A Gaelic revival movement developed in Ireland at the end of the 19th century. In the early 1900s, a partially Irish-language school curriculum was introduced in areas with a large number of Irish speakers. Following Irish independence from the United Kingdom, teaching in infant classes in the Irish Free State was made solely Irish-medium. The focus of instruction therefore shifted to introducing children to a language with which most of them were unfamiliar, largely using rote learning. Dr Timothy Corcoran was an academic who had great influence on this decision; he felt the main priority of the post-independence education system should be making Ireland an Irish-speaking country. Corcoran had a conservative view of education and disliked the child-centred method of teaching. He felt that early childhood was the best time to introduce a new language and formal instruction was the most effective way of teaching it. He tended to ignore research that did not support his theories.

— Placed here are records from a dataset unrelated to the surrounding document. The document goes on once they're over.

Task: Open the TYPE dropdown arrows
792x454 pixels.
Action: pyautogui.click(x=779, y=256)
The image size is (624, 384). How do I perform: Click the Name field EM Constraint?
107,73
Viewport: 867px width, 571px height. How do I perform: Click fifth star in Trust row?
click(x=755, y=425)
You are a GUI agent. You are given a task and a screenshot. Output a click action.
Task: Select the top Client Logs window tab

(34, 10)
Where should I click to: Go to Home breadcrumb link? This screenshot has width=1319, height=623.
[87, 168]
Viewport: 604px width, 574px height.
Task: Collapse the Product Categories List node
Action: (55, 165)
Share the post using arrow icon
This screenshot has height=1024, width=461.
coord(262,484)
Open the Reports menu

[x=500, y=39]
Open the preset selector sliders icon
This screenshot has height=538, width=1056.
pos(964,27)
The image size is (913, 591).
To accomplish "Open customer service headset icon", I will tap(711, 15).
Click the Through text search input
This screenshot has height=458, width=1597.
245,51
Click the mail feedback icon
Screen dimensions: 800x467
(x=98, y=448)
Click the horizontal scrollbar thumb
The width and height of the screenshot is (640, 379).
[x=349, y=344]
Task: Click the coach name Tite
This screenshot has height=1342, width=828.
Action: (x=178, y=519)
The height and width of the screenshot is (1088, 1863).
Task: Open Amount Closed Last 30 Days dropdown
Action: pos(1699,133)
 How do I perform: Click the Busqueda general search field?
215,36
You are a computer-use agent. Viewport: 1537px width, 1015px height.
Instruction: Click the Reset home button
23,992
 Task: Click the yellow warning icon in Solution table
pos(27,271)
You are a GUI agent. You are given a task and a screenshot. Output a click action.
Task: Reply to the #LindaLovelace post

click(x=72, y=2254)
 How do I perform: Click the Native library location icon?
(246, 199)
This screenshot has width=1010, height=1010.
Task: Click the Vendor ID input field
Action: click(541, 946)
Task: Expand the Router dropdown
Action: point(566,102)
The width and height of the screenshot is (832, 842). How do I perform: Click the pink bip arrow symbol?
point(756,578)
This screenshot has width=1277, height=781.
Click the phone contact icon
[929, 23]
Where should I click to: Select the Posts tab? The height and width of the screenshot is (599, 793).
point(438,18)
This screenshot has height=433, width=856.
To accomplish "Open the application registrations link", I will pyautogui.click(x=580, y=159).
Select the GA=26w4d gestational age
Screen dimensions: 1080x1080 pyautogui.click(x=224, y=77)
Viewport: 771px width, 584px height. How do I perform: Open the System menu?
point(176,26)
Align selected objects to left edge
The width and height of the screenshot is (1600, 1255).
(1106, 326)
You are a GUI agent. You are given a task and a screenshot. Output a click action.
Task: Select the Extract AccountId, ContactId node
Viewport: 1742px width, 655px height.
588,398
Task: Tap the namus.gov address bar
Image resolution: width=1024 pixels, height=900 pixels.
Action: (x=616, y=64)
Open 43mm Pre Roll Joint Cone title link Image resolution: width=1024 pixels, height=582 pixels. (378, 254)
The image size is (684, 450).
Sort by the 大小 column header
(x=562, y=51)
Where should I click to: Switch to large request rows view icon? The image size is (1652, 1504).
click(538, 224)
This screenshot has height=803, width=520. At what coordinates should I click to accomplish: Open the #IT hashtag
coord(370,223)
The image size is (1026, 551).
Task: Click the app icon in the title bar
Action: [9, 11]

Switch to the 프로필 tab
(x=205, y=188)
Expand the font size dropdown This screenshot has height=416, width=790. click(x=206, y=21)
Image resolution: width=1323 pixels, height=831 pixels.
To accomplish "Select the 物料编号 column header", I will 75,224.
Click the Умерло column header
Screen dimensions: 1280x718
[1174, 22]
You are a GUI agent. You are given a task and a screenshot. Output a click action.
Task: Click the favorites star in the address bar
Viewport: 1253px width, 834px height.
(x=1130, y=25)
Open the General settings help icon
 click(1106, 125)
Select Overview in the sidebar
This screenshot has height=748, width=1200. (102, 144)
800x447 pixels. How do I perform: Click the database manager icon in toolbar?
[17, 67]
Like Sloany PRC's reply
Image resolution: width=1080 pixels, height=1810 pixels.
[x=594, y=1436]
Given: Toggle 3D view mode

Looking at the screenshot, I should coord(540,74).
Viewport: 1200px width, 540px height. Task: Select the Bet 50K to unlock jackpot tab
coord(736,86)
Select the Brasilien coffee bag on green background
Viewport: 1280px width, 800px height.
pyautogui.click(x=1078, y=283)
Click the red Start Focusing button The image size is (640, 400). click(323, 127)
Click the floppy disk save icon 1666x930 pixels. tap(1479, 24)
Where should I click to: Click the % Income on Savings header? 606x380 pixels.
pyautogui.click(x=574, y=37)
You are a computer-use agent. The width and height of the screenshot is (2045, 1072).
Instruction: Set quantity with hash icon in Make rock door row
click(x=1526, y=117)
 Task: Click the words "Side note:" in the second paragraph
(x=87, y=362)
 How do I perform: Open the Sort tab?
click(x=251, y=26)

The minimum age for starting school was raised to four years in 1934. An infant curriculum, that was similar to the child-centred approach attempted at the start of the 20th century, was introduced in 1948. Teachers were advised that effective education for infant classes "must be based on the young child's urge to play, to talk, to imitate, to manipulate materials, to make and do things." They were encouraged to use everyday occurrences—"when a child falls ... coughs, sneezes or cries"—and the activities in lessons to introduce Irish vocabulary. A small amount of teaching in English could also be included each day if the school wished. The obligatory Irish-medium system was unpopular with teachers and parents, and infant classes largely switched to English-medium when they were given the option in the 1960s.

New child-centred infant curricula were introduced in the Republic of Ireland in 1971 and 1999. The 1971 primary curriculum was designed to use more varied teaching methods, integrate subjects together and treat every child as an individual in order to allow "him [the child] to develop his natural powers at his own rate to his fullest capacity". There were some initial difficulties introducing the curriculum in schools that were ill-prepared. The 1999 curriculum was intended to be a progression on its predecessor. It lists the subjects that should be taught as "...Language: Gaeilge [Irish] and English; Mathematics; Social, environmental and scientific education (SESE): history, geography and science; Arts education: visual arts, music and drama; physical education; and Social, personal and health education (SPHE)." All the subjects are taught in infant classes, but the school day can be shorter.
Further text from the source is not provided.